> **PROBLEMA A RESOLVER**
De acordo com o trecho do documento sobre a violência no Morumbi, quantos moradores se reuniram no protesto da Praça Vinícius de Morais?

> **TRECHO DO DOCUMENTO**
====

SOS Morumbi segue tendência global

Imóveis | 2/09/2011

Os moradores do Morumbi querem dar um basta na onda de violência que ronda o bairro. Além dos constantes assaltos, registrados diariamente, mansões e estabelecimentos comerciais tornaram-se alvo de quadrilhas que realizam os “arrastões”. Os ladrões rendem as pessoas, pegam tudo que conseguem carregar e fogem sem enfrentar resistência. A localização estratégica da região, com inúmeras rotas de fuga, torna muito difícil o patrulhamento policial.
Toda a indignação culminou na manhã de domingo, 28 de agosto, quando mais de 2.500 moradores se reuniram em um protesto na Praça Vinícius de Morais. O que todos queriam era muito simples: mais segurança. Esse é um direito da população e um dever do estado, que tem se mostrado ineficiente neste setor.

====

> **MATERIAL FORNECIDO**
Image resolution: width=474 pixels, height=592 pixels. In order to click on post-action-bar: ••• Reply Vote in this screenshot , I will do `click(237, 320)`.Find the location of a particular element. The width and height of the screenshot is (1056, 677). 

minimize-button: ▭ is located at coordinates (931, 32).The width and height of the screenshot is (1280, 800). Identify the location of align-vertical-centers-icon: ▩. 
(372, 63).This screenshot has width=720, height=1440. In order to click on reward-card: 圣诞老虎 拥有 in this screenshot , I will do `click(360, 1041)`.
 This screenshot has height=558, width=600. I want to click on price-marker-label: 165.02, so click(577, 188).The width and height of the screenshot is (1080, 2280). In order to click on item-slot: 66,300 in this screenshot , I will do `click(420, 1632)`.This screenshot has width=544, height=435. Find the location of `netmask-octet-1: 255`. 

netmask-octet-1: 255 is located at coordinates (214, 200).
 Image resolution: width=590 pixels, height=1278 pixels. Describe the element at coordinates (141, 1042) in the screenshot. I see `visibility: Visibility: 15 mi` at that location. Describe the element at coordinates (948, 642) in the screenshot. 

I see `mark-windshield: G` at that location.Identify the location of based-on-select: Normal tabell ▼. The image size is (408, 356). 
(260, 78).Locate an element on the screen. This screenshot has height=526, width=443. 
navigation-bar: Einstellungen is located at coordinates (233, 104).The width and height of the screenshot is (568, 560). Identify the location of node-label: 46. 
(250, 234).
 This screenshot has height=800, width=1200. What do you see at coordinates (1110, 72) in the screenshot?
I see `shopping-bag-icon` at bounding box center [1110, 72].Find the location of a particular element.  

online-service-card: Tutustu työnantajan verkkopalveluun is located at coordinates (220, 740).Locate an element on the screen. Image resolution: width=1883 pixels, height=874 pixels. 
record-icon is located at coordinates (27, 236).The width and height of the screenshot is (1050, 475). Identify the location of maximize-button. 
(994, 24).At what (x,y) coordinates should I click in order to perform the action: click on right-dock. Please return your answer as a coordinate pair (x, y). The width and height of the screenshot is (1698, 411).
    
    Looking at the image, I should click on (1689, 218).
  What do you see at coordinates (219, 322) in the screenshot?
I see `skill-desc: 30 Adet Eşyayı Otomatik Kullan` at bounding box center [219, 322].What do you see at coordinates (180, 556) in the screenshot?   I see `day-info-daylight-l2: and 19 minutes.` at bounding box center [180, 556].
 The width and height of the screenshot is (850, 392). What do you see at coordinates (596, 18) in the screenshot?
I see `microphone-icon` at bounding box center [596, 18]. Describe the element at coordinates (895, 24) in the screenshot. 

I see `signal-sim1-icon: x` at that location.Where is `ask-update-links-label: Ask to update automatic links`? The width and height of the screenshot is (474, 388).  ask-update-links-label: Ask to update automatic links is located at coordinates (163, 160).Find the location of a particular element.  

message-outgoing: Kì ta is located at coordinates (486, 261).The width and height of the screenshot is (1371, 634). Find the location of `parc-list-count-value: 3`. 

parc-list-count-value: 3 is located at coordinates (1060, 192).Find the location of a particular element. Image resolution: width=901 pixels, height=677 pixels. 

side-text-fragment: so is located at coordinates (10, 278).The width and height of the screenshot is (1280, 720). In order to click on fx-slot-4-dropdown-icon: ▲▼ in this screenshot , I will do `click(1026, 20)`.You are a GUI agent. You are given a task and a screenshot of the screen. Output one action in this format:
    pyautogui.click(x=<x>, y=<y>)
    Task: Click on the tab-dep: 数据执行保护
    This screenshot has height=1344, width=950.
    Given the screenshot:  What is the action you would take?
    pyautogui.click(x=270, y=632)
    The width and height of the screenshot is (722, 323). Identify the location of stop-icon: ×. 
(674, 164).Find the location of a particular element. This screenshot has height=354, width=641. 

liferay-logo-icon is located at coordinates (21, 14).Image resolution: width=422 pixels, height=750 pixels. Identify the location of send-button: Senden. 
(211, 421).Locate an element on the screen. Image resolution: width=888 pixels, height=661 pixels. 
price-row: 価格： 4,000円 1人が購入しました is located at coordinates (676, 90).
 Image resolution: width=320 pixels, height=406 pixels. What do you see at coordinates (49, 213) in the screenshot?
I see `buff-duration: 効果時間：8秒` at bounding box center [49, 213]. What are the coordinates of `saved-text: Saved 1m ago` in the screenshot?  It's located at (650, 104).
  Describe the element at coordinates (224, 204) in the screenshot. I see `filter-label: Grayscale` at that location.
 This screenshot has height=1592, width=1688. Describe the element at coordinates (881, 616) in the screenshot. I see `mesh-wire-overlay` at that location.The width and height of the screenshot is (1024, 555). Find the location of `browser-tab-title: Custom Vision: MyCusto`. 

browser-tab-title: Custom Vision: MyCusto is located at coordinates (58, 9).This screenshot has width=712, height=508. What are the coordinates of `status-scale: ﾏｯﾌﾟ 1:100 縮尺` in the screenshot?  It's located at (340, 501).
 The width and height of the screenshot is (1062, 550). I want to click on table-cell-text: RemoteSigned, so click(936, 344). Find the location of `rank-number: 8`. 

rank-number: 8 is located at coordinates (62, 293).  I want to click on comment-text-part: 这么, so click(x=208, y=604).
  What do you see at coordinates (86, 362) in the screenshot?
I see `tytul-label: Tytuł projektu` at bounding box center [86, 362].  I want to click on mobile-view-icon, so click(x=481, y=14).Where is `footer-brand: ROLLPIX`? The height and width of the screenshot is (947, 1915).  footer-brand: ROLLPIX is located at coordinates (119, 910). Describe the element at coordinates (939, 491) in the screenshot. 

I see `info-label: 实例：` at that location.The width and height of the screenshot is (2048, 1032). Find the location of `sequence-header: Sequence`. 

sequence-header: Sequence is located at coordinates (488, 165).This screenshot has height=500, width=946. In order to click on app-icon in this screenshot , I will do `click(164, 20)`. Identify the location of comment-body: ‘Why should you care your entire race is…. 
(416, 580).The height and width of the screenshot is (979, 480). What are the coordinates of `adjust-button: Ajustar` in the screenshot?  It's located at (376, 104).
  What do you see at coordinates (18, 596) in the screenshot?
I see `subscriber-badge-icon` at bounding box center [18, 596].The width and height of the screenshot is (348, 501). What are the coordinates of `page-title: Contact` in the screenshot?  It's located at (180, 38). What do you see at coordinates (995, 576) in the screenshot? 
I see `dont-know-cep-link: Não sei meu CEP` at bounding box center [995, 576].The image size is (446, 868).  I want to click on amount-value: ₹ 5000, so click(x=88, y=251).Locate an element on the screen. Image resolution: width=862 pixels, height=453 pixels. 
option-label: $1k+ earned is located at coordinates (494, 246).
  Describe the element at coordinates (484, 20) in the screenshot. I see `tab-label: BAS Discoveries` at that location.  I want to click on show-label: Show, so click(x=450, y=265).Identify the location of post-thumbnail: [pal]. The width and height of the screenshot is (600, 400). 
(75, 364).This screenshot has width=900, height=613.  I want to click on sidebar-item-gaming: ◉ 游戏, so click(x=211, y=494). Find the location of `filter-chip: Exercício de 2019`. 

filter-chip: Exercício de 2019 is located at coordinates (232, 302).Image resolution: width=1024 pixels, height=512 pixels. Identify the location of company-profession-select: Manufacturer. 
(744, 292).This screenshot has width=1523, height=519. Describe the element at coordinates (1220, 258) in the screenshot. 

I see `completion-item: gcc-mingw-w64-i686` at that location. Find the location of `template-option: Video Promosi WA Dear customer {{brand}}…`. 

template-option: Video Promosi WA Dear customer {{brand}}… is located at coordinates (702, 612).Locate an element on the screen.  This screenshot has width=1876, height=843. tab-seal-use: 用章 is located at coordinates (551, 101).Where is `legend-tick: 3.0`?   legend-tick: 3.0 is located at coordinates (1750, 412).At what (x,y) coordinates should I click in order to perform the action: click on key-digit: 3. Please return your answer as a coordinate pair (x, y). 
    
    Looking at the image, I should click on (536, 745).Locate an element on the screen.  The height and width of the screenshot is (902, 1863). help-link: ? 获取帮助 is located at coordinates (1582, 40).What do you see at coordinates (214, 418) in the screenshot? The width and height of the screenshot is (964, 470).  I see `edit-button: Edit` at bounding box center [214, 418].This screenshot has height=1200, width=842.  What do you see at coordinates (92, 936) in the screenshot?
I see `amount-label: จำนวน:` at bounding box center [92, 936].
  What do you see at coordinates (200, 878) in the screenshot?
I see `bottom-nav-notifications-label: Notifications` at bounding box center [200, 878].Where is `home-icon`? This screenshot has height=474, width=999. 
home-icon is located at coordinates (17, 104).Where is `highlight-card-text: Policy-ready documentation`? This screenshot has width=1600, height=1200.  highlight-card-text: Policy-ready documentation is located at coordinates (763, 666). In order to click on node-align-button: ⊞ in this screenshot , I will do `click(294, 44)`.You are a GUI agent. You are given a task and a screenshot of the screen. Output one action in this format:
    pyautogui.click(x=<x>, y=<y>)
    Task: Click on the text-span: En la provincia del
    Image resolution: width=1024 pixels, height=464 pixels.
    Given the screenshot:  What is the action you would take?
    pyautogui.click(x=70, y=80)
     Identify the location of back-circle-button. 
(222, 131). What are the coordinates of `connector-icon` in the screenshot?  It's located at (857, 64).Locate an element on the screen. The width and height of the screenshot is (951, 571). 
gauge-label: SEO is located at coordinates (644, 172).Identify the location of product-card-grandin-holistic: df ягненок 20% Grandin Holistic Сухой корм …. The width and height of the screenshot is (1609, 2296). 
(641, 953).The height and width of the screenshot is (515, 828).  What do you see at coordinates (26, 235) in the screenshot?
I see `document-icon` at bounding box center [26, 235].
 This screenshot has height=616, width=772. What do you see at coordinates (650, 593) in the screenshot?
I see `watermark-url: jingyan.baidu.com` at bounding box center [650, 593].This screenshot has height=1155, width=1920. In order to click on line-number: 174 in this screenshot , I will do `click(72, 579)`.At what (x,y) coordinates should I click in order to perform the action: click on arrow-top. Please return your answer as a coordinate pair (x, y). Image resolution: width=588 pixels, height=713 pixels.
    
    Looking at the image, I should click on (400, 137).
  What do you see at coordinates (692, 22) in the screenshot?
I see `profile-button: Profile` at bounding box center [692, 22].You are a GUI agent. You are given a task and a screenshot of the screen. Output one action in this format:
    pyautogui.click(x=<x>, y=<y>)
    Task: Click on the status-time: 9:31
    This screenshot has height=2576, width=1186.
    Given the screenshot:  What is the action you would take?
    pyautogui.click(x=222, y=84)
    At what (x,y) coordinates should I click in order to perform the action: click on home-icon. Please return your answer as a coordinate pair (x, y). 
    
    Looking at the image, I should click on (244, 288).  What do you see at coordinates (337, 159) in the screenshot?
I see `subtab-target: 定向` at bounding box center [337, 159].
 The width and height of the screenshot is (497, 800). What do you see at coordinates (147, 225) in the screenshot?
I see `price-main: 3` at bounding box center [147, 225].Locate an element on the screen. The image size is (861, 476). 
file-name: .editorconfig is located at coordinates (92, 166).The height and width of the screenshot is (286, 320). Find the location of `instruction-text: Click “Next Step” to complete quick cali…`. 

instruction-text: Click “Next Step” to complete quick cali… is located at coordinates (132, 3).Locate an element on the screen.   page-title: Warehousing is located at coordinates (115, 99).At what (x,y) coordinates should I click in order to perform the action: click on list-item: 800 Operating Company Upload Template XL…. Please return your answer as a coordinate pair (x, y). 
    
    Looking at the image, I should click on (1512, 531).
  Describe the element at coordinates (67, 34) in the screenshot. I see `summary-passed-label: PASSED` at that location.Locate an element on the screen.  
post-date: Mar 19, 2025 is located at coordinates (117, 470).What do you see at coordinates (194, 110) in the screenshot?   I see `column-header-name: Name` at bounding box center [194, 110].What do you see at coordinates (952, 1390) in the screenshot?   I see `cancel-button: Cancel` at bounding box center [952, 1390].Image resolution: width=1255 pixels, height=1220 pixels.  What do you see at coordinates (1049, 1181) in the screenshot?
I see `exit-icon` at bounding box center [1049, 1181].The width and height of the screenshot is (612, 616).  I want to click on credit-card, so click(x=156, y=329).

====

> **RESULTADO DA TAREFA**
Mais de 2.500 moradores.